The Stillborn God
Religion, Politics, and the Modern West
Alfred A. Knopf: 334 pp., $26
TO a scientist, "secularization" means that God no longer explains nature; to an artist, that the Bible no longer provides subject matter; to a businessman, that the shop stays open on Sunday -- and so forth. In "A Secular Age," philosopher Charles Taylor takes on the broad phenomenon of secularization in its full complexity. In "The Stillborn God: Religion, Politics, and the Modern West," Mark Lilla, a professor of humanities at Columbia University, asks only what secularization means to the prime minister.
It's a process with a long history. In AD 391, when Roman Emperor Theodosius established Christianity as the state religion, church officials became, at a stroke, officers of the empire. Less than a century later, when the last emperor ruling from Rome was deposed, a remnant of imperial power devolved upon the most important church official in the West: namely, the pope. For several centuries, successive popes maintained quasi-imperial jurisdiction over the princes of Europe; gradually, however, as powerful nation-states took shape, their rulers sought to subordinate church authority to their own. During and after the Reformation, they finally succeeded, and by the 17th century there had arisen the doctrine of the divine right of kings, according to which kings derived their powers not from any pope but from God himself. But when rulers thus divinely empowered went to war over religion, who could adjudicate among them? The religious wars of the first half of that century were accordingly ferocious, and among the fiercest was the English Civil War that ended with the beheading of Charles I.

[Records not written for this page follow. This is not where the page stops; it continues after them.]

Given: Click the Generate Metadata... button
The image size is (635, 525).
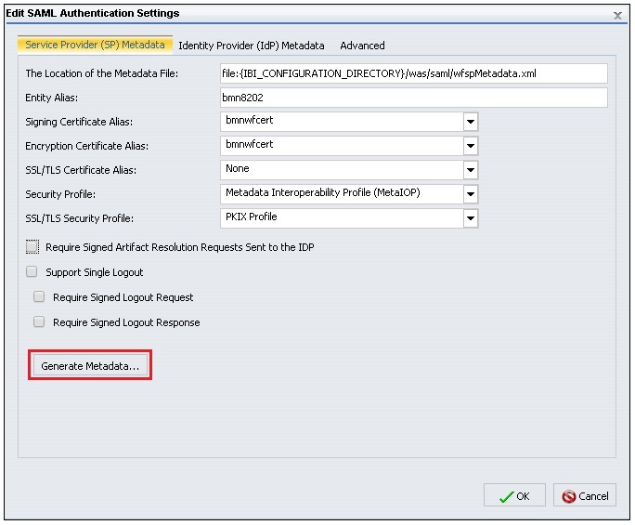Looking at the screenshot, I should [90, 366].
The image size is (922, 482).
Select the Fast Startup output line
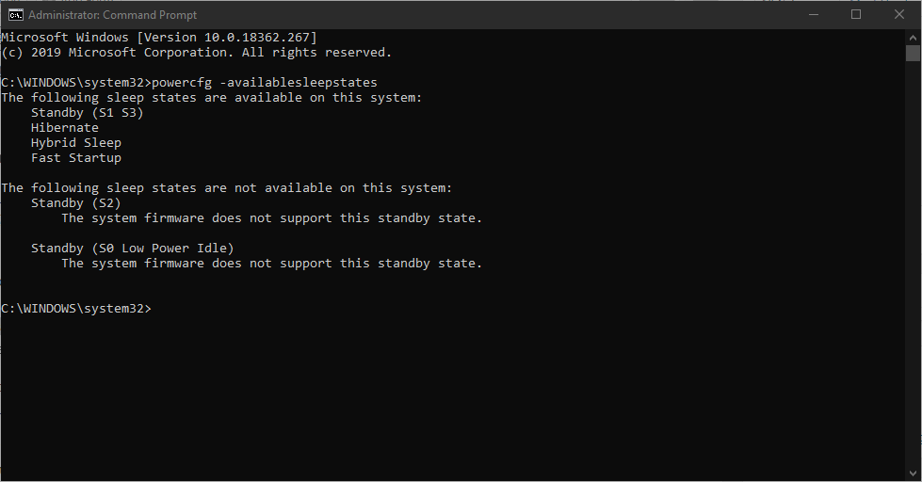click(x=76, y=157)
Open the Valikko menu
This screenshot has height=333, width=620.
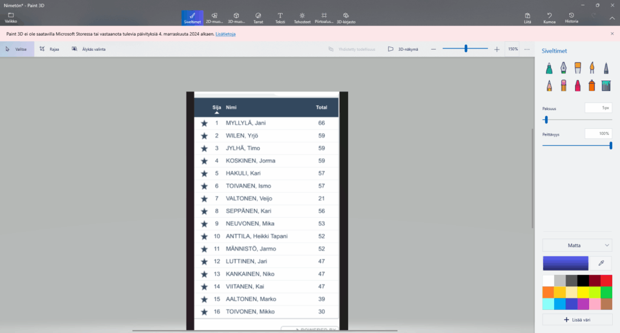tap(11, 18)

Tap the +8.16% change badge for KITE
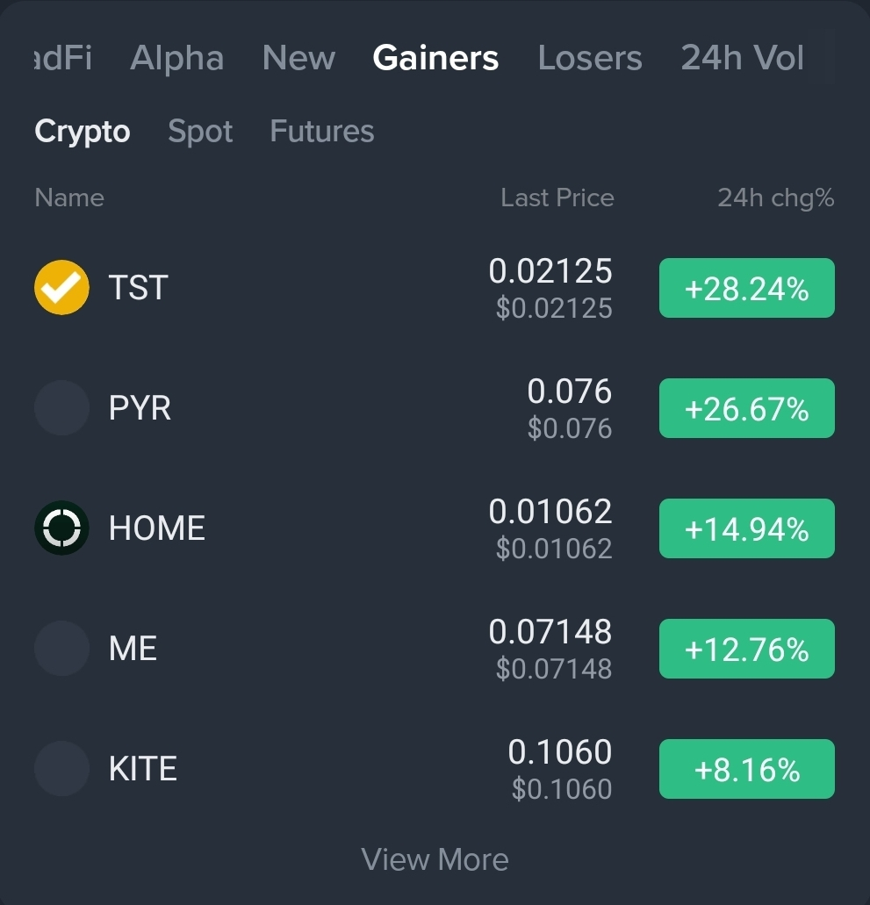[x=747, y=769]
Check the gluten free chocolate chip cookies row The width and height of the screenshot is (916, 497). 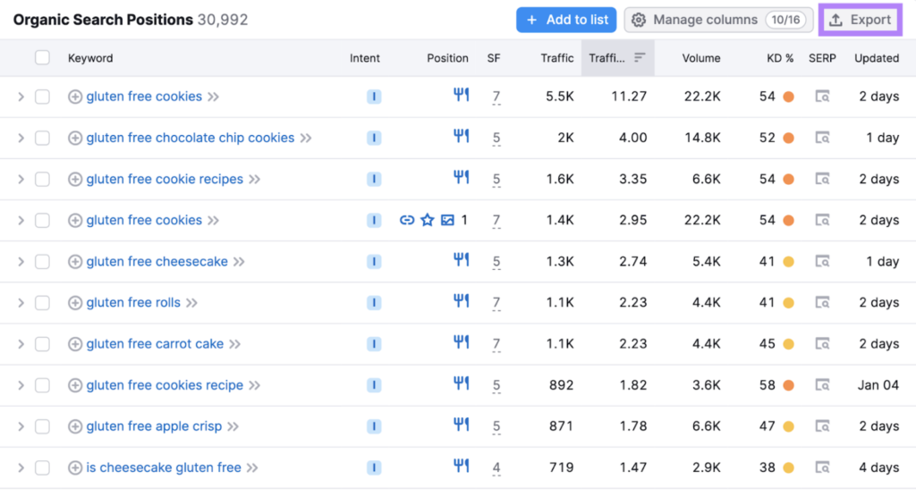point(42,138)
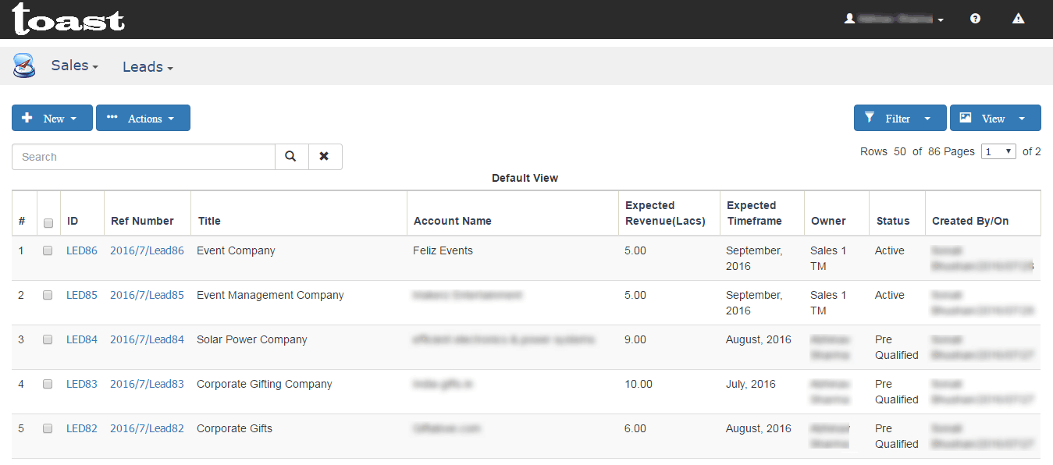Open the LED85 lead link
Screen dimensions: 1053x465
82,296
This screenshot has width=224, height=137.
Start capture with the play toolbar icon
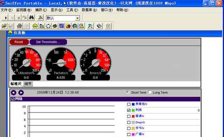[6, 18]
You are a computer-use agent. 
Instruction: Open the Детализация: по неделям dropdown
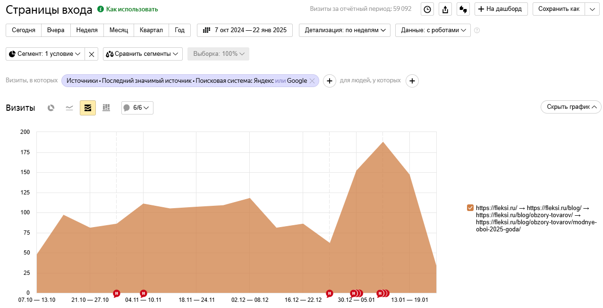coord(344,30)
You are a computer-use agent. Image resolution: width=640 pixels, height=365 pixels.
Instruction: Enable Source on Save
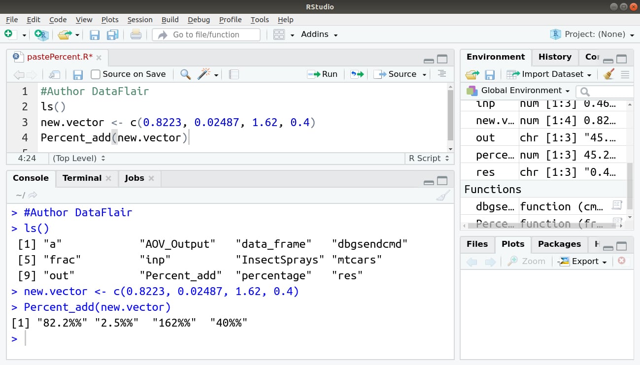(96, 74)
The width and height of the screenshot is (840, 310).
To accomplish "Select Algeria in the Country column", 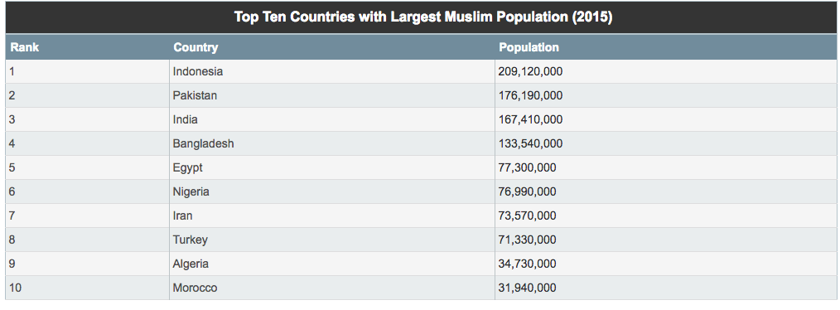I will [x=191, y=264].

As that war raged, an exiled English royalist writing in Paris made the darkest of inferences -- that the chaos and violence engulfing England, Scotland and Ireland showed humankind in its natural condition: "There is . . . continual fear and danger of violent death, and the life of man [is] solitary, poor, nasty, brutish, and short." Having fled his homeland in terror, Thomas Hobbes saw human nature itself as defined by terror. And as many in the United States have done since Sept. 11, he saw terror as at its worst when driven by religion. "Homo homini lupus," he wrote in Paris: Man is a wolf to his fellow man. Fortunately, the wolves of the human pack had an expedient, he argued: They could create an all-powerful superwolf, a political sovereign monstrous enough to protect them from their own monstrosity. Whence the title of Hobbes' masterpiece, "Leviathan."
What Hobbes saw as the solution, Jean-Jacques Rousseau later saw as the problem. For Rousseau, the state of nature was morally neutral but perfectible and basically benevolent. As for politics, it was the source of human corruption rather than a remedy for it. Remarkably, the path forward for Rousseau and Hobbes alike was (to quote the title of Rousseau's landmark work of 1762) the "social contract." Whereas Hobbes had believed such a contract was needed to suppress human evil, Rousseau believed that it was indispensable to restore and preserve human goodness.

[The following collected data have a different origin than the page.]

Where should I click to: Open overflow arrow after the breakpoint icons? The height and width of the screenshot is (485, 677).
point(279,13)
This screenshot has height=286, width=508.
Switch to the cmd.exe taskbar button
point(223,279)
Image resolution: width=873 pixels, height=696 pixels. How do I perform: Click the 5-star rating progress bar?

Hobbes and Rousseau wrote, respectively, during and after a sea change in European politics that to a point anticipated their contractual vision. Exhausted by the wars of religion, the rulers of Europe agreed in 1648, in the Peace of Westphalia, that when it came to religion, might would thenceforth make right within the borders of a given state -- though, crucially, not beyond them. Religion would now be, instead of the source of a government's legitimacy, merely one of its regulatory responsibilities. Rather than a separation of church and state, Westphalia was Theodosius redux: a new subordination of church to state.
Hobbes and Rousseau were both part of Westphalia's after-the-fact rationalization, the Wiltshireman tilting toward pessimistic authoritarianism, the Genevan toward optimistic liberalism. In the founding of the United States, the gloomy Anglophile John Adams owed something to Hobbes, and the sunny Francophile Thomas Jefferson owed rather more to Rousseau. In our day, the partisans of Hobbes might be expected to favor the unitary executive, the preemptive use of military force and careful state monitoring of religion; the partisans of Rousseau would likely favor a limited executive, diplomacy over military engagement and a benign indulgence of religion.